• Required action
Once the line containing "Click Restore All Rules to Default" is reached, copy it and every line after it exactly, to the end of the material, without pictures.

-- Records shown follows --

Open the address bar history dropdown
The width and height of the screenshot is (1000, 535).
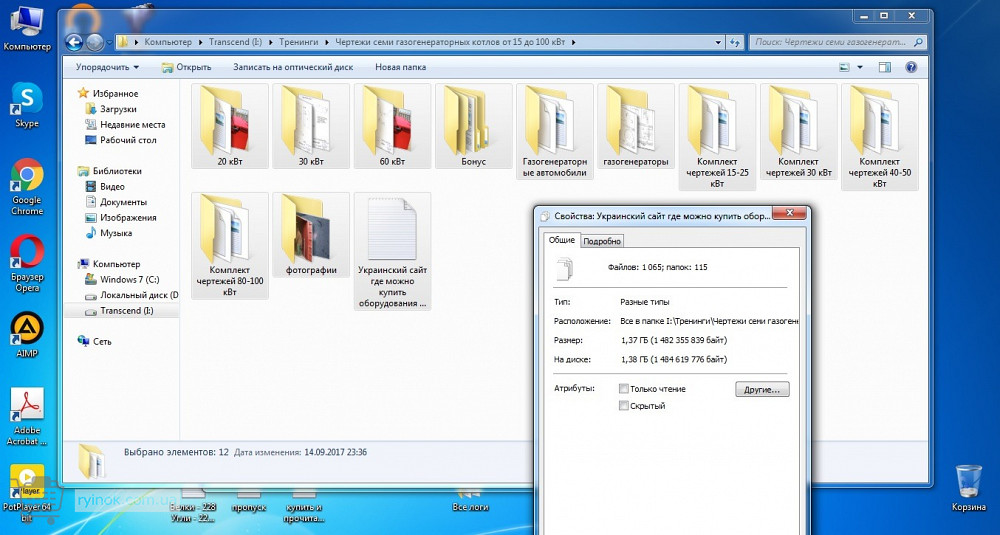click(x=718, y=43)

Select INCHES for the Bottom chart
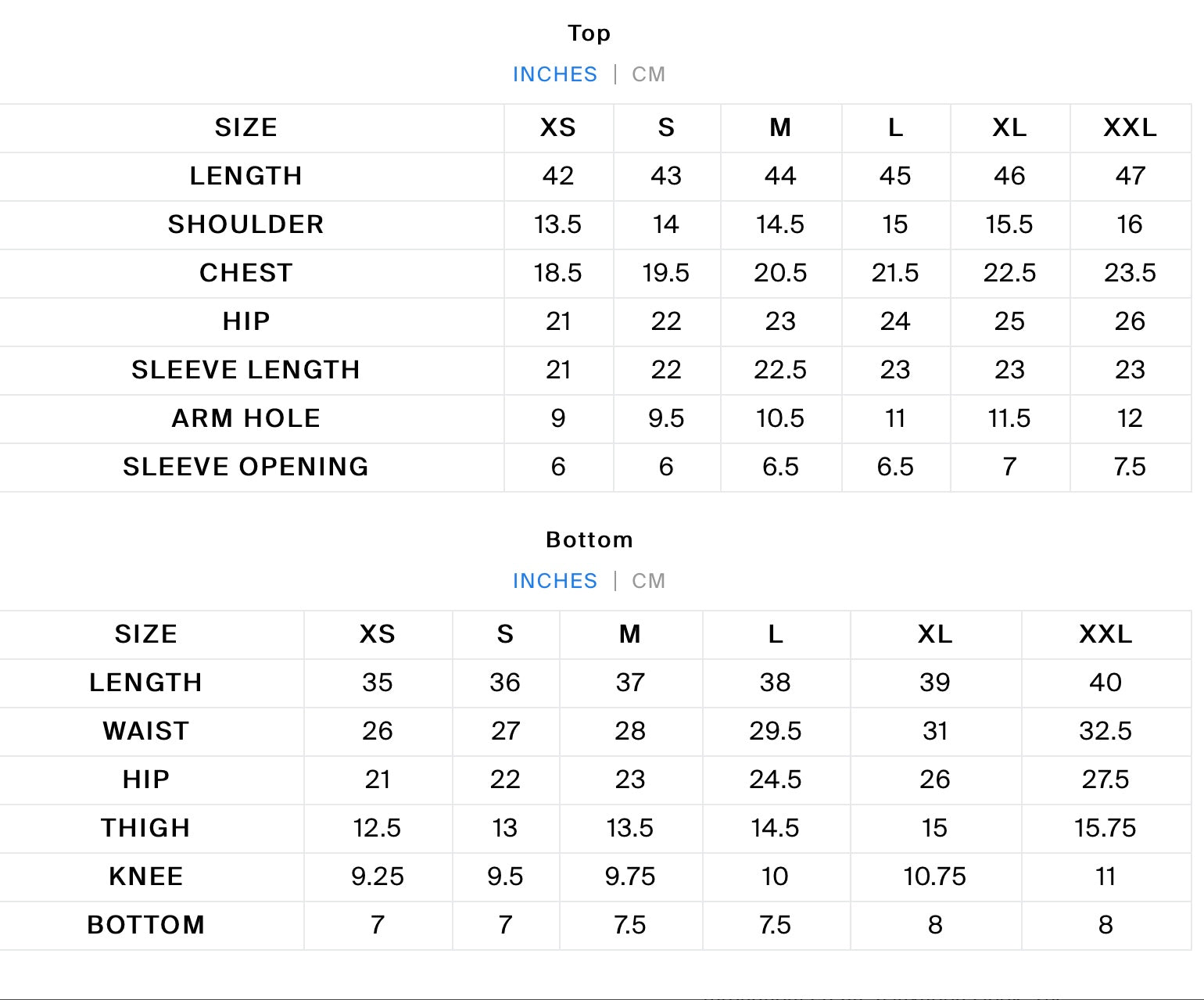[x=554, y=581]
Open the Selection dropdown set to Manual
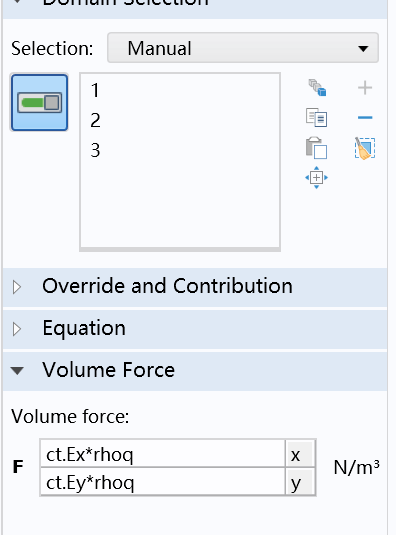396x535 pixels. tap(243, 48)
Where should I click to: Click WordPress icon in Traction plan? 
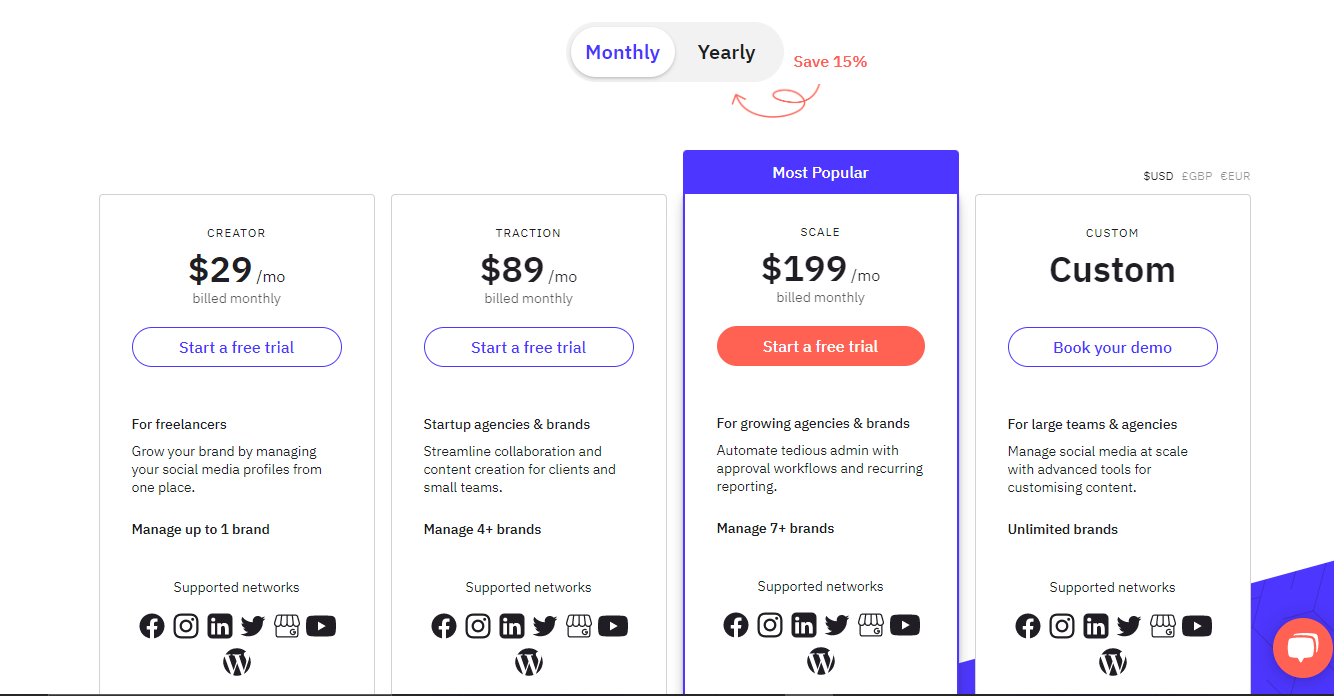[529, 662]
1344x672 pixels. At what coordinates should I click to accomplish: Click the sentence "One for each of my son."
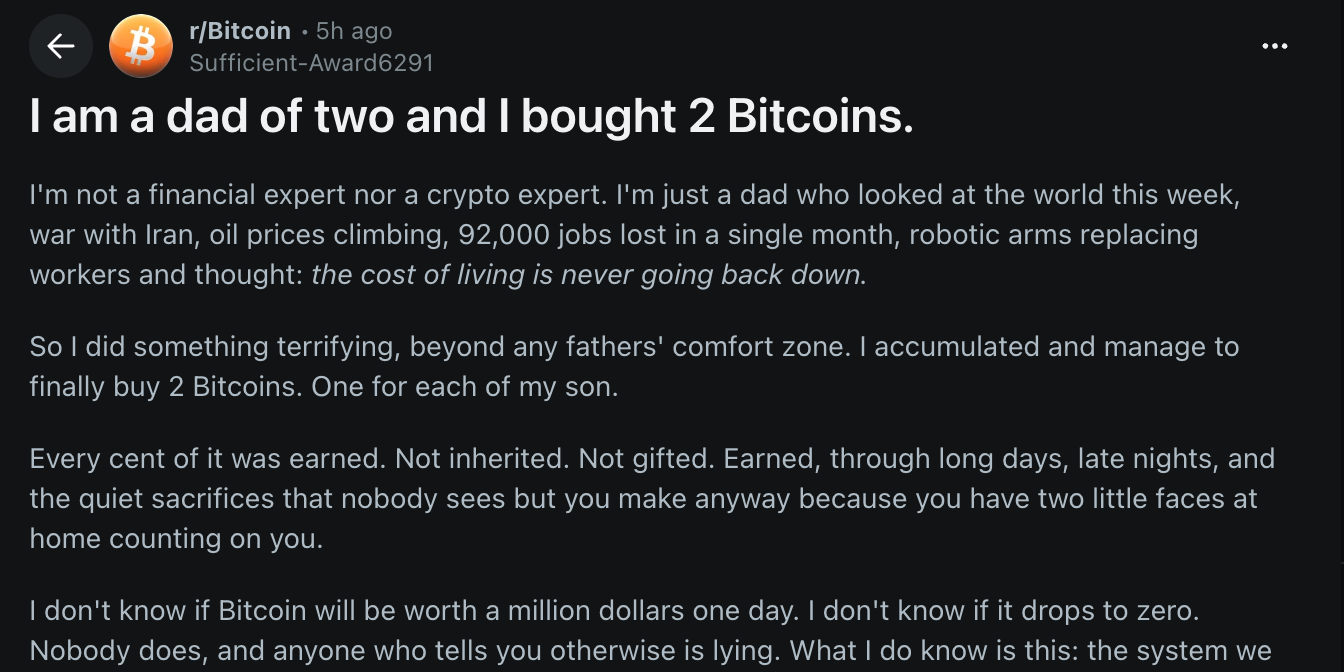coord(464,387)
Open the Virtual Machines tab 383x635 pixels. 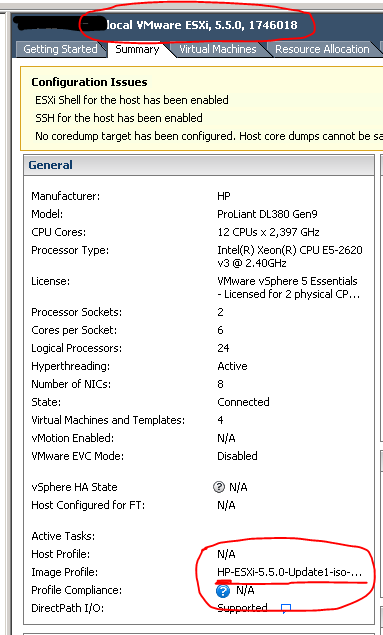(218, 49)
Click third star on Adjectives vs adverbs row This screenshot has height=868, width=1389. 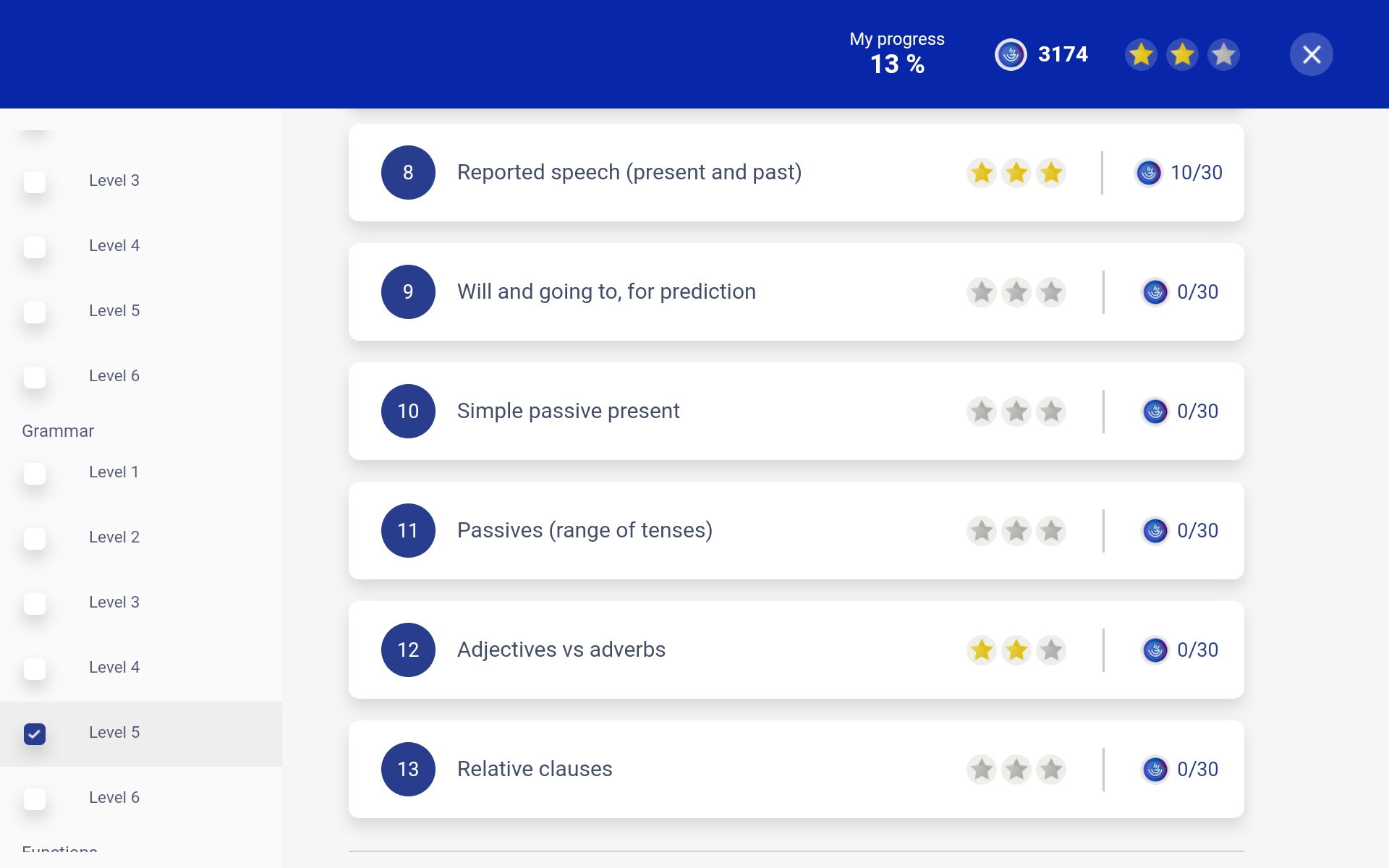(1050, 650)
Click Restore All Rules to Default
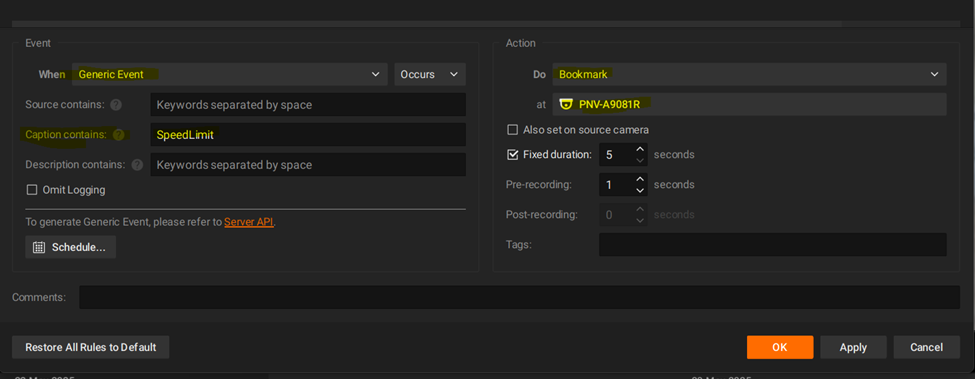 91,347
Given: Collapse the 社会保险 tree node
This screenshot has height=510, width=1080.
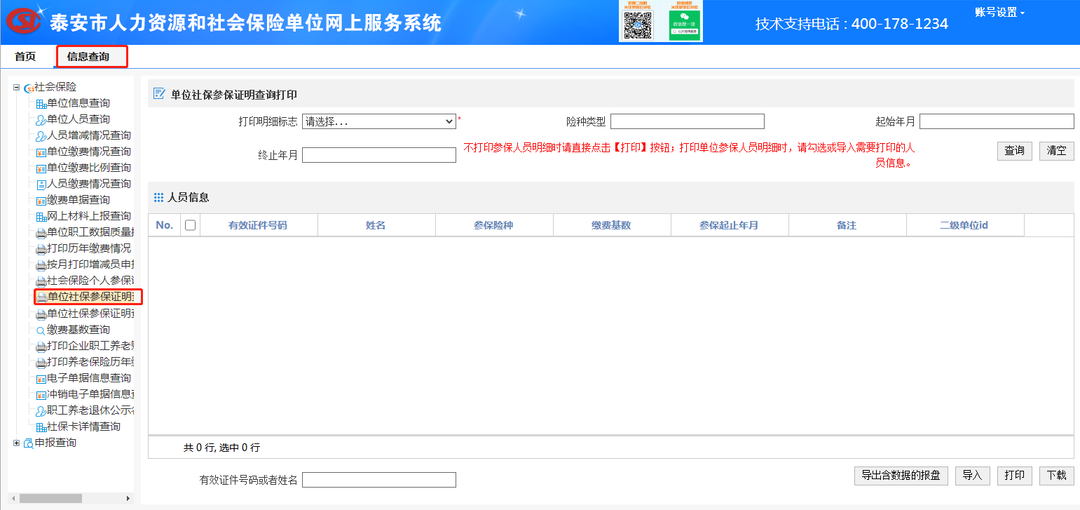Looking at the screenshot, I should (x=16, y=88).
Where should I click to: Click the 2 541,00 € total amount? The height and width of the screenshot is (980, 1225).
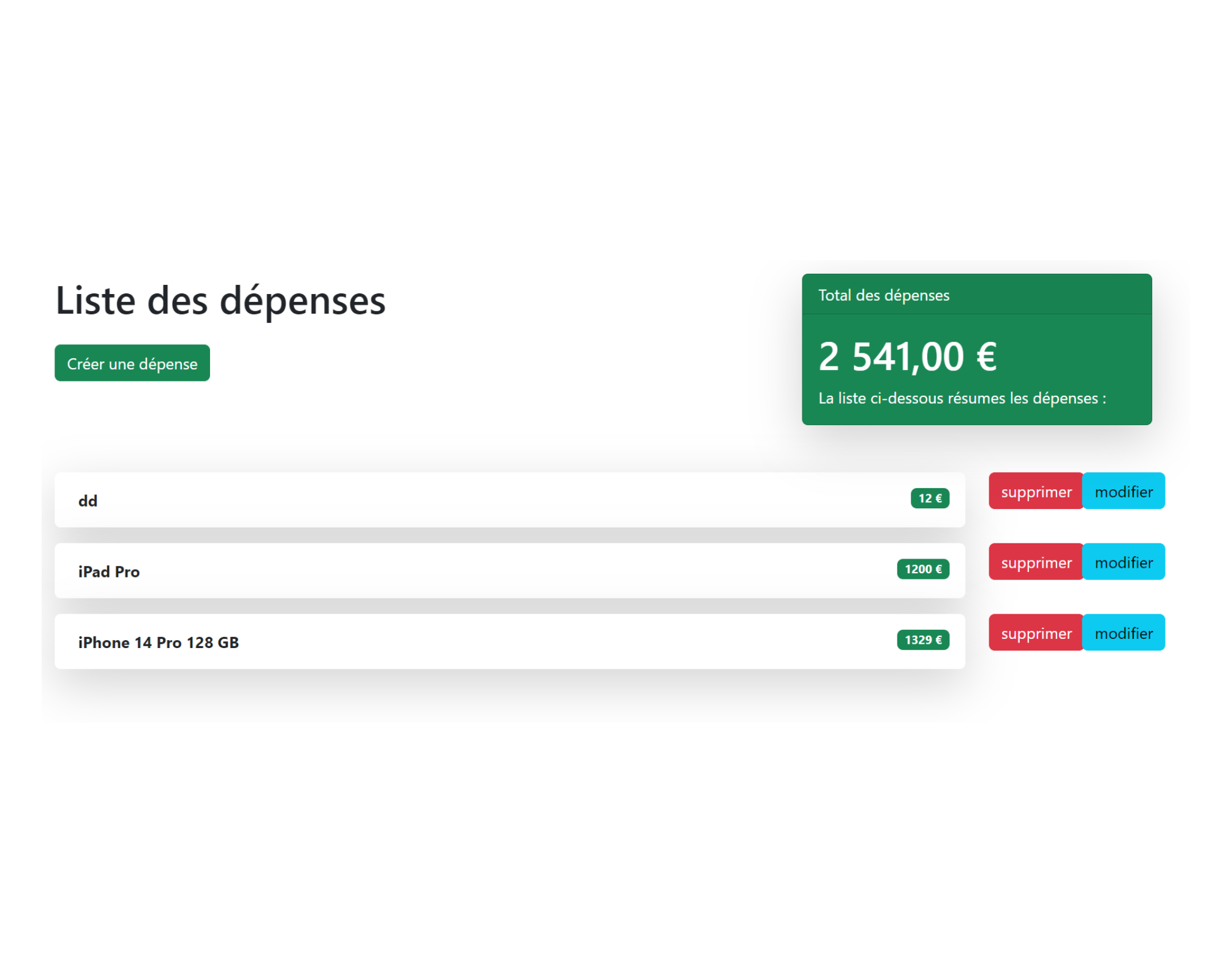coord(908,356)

-- Records shown concluded --

• Response to the exercise
Click Restore All Rules to Default
 91,347
Given: Collapse the 社会保险 tree node
This screenshot has height=510, width=1080.
Looking at the screenshot, I should (x=16, y=88).
Where should I click to: Click the 2 541,00 € total amount? The height and width of the screenshot is (980, 1225).
coord(908,356)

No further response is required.